What is needed: Copy out, with no changes, every line from the one containing "Given: Toggle the Disabled button next to Pin" down to the one containing "This screenshot has width=1408, height=580.", including both of those lines.

[Start of Given information]

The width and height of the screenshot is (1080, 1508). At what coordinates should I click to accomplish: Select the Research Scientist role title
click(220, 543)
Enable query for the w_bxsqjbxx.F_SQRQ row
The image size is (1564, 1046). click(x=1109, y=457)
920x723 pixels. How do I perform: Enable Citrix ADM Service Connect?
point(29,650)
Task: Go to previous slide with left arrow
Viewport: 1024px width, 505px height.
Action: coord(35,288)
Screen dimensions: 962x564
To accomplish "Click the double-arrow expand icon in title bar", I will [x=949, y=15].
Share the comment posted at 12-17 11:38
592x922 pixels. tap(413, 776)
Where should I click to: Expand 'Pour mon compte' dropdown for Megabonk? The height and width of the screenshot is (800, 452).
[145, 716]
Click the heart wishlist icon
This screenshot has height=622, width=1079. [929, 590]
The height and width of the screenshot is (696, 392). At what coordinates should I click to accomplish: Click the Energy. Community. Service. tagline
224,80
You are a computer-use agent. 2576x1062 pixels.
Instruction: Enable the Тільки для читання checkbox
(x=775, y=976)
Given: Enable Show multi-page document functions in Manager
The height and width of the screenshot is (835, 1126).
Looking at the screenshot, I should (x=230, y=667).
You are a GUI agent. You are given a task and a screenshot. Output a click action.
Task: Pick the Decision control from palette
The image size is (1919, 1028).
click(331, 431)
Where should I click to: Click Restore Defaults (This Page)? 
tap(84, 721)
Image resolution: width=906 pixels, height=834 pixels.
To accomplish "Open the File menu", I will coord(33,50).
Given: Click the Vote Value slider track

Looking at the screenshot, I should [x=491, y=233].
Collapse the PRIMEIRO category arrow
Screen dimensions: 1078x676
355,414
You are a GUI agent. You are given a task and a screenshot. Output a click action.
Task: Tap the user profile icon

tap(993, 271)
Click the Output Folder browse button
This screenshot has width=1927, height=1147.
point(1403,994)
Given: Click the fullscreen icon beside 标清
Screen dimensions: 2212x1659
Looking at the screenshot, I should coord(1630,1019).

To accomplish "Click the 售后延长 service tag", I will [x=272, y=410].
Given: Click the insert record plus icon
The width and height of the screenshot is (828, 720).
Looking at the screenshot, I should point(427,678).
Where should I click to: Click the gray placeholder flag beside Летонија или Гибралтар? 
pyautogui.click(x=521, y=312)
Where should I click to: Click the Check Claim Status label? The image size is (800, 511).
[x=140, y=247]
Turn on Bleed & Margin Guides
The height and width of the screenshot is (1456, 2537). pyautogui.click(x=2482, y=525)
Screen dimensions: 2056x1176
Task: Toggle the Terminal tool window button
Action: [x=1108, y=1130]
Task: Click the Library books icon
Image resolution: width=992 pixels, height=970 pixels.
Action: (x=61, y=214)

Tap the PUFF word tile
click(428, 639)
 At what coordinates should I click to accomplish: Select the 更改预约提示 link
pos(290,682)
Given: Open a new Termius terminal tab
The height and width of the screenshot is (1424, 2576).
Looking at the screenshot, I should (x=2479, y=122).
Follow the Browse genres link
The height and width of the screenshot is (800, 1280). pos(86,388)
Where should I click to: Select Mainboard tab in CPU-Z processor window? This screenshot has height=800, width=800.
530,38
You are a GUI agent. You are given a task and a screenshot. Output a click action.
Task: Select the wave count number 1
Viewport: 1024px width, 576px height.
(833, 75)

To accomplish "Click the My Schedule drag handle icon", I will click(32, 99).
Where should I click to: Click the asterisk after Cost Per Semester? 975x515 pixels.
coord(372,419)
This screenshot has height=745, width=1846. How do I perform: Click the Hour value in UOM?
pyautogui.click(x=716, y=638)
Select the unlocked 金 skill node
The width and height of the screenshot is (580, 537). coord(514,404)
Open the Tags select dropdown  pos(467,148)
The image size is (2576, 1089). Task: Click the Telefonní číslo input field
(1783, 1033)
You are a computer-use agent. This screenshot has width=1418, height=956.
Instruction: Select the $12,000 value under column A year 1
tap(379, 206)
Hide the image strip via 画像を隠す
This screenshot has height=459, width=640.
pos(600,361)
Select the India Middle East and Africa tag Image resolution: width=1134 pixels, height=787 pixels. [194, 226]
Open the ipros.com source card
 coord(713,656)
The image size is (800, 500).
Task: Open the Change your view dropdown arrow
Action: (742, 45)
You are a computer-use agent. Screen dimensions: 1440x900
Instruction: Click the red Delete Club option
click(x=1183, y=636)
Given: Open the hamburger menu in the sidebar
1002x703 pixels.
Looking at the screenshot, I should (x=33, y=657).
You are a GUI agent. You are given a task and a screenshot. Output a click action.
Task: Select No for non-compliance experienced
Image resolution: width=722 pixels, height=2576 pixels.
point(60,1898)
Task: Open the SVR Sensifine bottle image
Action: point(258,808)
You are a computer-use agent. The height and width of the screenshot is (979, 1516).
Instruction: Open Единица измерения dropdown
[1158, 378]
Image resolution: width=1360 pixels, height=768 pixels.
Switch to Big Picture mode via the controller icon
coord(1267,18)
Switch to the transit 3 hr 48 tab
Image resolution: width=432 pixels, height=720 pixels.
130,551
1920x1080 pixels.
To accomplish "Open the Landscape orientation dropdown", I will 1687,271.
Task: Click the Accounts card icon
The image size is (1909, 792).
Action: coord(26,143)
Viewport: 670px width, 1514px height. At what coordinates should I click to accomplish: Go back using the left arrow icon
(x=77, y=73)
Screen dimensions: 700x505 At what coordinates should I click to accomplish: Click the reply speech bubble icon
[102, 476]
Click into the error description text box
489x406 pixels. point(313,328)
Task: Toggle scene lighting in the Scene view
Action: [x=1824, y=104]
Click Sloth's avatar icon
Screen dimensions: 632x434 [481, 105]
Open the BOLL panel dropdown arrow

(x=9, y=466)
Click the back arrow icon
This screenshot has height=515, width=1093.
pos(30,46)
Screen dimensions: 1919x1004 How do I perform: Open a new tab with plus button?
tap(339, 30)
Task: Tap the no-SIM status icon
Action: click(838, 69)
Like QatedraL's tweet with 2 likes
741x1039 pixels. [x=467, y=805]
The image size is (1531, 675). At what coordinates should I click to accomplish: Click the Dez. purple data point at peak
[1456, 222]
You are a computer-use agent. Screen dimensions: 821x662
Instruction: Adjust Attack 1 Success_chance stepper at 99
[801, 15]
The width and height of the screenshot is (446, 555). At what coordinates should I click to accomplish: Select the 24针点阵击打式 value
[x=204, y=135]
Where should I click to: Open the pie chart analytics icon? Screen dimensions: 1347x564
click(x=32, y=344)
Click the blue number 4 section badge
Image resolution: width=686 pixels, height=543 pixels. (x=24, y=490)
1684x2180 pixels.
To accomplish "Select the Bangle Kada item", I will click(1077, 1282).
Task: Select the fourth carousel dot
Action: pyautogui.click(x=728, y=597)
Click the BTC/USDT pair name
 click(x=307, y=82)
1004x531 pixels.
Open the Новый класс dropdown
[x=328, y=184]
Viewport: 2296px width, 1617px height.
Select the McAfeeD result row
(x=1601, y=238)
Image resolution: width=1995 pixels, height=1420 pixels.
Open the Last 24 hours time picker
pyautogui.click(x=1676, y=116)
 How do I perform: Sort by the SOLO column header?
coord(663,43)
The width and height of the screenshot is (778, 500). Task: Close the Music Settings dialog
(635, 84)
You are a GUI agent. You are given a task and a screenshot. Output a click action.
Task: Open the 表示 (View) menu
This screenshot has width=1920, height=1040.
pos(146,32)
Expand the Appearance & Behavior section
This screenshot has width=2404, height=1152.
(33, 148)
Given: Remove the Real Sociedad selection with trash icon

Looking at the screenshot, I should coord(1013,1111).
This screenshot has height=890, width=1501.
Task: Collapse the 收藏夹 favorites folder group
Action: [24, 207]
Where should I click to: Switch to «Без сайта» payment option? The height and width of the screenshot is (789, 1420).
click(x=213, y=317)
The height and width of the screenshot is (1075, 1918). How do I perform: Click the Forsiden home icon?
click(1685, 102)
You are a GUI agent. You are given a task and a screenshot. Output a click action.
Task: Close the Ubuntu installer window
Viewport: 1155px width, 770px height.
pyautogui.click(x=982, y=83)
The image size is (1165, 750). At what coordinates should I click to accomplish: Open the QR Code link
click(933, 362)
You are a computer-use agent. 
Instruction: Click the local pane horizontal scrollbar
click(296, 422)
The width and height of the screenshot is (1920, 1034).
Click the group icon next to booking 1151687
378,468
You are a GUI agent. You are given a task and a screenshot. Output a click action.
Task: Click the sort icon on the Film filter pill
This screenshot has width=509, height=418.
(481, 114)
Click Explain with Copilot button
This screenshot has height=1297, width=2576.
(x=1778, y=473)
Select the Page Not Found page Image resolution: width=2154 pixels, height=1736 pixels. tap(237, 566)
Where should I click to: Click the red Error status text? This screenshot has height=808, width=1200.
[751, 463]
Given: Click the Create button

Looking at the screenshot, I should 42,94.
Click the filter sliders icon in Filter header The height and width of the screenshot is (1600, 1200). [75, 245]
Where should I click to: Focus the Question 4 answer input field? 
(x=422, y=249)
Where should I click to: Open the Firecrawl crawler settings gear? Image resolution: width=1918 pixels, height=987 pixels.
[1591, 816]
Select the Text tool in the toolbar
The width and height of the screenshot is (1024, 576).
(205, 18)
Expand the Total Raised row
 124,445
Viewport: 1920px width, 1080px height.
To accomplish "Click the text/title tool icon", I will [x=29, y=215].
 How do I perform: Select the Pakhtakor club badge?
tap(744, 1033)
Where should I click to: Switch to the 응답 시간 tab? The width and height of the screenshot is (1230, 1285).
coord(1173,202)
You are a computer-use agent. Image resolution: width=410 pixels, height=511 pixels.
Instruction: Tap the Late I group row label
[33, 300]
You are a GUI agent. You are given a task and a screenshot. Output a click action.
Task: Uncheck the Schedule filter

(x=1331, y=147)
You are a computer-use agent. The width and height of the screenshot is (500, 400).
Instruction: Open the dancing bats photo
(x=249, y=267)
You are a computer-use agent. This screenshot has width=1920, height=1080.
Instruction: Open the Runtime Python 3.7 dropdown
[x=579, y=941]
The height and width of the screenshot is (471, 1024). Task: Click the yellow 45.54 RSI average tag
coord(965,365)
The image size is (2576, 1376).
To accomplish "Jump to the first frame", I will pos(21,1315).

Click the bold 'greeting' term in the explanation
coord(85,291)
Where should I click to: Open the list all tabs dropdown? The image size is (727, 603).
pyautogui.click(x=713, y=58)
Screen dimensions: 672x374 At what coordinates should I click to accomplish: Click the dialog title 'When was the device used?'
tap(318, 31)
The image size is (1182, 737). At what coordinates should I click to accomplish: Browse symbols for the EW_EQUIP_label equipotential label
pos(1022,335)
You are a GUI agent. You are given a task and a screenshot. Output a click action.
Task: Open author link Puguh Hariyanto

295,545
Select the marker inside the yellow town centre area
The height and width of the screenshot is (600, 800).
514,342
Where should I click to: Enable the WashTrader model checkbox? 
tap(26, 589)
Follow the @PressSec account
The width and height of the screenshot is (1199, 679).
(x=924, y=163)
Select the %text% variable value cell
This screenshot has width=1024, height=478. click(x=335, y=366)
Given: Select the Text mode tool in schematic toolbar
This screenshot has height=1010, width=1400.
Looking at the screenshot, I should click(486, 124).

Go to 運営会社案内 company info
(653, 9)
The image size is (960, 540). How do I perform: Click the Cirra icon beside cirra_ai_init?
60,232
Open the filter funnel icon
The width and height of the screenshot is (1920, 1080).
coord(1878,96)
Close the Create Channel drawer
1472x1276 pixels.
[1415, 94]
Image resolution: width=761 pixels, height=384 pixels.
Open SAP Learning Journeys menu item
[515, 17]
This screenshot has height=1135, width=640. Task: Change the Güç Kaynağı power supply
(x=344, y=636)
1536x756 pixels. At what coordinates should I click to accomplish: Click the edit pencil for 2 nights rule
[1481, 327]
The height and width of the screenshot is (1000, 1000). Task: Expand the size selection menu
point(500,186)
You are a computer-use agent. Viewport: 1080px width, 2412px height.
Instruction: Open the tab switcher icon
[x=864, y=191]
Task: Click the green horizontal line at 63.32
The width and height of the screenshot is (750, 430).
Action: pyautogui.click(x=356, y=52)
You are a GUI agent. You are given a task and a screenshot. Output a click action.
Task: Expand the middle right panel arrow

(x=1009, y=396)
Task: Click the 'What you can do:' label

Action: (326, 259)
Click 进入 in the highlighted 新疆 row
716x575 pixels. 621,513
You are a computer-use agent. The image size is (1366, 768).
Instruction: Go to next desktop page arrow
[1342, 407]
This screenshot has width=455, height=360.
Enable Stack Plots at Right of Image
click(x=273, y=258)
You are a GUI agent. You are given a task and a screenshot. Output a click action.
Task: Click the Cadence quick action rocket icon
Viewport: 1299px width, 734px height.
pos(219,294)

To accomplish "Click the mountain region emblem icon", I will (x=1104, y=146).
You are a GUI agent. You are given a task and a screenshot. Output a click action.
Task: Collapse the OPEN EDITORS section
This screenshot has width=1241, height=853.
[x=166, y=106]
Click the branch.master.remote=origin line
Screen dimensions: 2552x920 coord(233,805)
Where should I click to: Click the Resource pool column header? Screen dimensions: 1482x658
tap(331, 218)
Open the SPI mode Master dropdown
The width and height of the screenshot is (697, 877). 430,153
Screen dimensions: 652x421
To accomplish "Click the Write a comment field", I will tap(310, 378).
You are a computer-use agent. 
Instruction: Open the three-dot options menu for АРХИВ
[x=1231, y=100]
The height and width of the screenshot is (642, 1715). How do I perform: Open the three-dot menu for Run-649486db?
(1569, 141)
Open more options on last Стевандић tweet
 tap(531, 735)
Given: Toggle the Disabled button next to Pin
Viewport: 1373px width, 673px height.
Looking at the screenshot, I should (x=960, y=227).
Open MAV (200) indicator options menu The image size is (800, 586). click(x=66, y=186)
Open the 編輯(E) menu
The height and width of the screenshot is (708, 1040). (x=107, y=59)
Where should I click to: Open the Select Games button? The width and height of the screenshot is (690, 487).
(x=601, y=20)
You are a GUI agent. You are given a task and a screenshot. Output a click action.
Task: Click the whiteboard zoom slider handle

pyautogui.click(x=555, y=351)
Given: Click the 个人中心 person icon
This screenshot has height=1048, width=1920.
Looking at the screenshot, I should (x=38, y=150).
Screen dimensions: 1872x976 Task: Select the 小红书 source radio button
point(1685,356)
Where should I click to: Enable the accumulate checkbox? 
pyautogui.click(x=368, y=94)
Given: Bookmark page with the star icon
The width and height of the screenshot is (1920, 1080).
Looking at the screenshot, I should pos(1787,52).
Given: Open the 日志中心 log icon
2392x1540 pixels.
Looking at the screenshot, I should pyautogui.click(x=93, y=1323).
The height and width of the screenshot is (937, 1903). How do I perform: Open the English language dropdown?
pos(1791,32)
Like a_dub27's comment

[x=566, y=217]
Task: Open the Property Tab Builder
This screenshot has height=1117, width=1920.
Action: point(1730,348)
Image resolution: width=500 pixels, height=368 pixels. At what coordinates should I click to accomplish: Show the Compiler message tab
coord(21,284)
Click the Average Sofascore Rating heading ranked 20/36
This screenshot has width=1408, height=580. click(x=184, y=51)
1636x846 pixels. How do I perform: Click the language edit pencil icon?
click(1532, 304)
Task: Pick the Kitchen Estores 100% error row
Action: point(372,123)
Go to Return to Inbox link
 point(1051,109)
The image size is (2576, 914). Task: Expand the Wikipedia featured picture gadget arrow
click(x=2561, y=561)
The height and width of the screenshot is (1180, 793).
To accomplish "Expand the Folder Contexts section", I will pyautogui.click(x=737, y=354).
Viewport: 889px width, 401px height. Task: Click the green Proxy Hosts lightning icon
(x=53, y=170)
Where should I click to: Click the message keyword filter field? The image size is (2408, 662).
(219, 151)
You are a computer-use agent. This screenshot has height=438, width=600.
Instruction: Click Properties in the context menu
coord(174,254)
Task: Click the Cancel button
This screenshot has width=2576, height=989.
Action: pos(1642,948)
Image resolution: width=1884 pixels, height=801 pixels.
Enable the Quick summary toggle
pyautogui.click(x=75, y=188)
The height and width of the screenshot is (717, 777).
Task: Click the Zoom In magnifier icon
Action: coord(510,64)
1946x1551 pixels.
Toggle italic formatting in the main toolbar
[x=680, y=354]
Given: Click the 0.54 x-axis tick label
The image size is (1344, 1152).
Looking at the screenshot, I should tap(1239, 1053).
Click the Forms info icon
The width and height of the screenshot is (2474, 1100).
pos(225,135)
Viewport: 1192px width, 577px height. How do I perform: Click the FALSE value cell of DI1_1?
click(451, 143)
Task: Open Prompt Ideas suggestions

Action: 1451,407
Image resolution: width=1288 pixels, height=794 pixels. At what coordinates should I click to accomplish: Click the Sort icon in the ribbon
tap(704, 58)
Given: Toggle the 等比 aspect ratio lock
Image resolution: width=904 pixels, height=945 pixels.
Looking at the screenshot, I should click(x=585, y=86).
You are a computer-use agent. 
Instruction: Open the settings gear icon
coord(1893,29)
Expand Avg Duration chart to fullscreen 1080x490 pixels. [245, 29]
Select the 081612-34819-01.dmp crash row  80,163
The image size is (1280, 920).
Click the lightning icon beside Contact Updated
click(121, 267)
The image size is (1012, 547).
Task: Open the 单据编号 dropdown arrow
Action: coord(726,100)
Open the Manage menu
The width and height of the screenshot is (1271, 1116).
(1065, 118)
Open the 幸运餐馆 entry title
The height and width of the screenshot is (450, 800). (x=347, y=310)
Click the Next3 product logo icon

[End of Given information]

Solution:
Given: Toggle the Disabled button next to Pin
Viewport: 1373px width, 673px height.
Looking at the screenshot, I should (x=960, y=227).
Open MAV (200) indicator options menu The image size is (800, 586). click(x=66, y=186)
Open the 編輯(E) menu
The height and width of the screenshot is (708, 1040). (x=107, y=59)
Where should I click to: Open the Select Games button? The width and height of the screenshot is (690, 487).
(x=601, y=20)
You are a GUI agent. You are given a task and a screenshot. Output a click action.
Task: Click the whiteboard zoom slider handle

pyautogui.click(x=555, y=351)
Given: Click the 个人中心 person icon
This screenshot has height=1048, width=1920.
Looking at the screenshot, I should (x=38, y=150).
Screen dimensions: 1872x976 Task: Select the 小红书 source radio button
point(1685,356)
Where should I click to: Enable the accumulate checkbox? 
pyautogui.click(x=368, y=94)
Given: Bookmark page with the star icon
The width and height of the screenshot is (1920, 1080).
Looking at the screenshot, I should pos(1787,52).
Given: Open the 日志中心 log icon
2392x1540 pixels.
Looking at the screenshot, I should pyautogui.click(x=93, y=1323).
The height and width of the screenshot is (937, 1903). How do I perform: Open the English language dropdown?
pos(1791,32)
Like a_dub27's comment

[x=566, y=217]
Task: Open the Property Tab Builder
This screenshot has height=1117, width=1920.
Action: point(1730,348)
Image resolution: width=500 pixels, height=368 pixels. At what coordinates should I click to accomplish: Show the Compiler message tab
coord(21,284)
Click the Average Sofascore Rating heading ranked 20/36
This screenshot has width=1408, height=580. click(x=184, y=51)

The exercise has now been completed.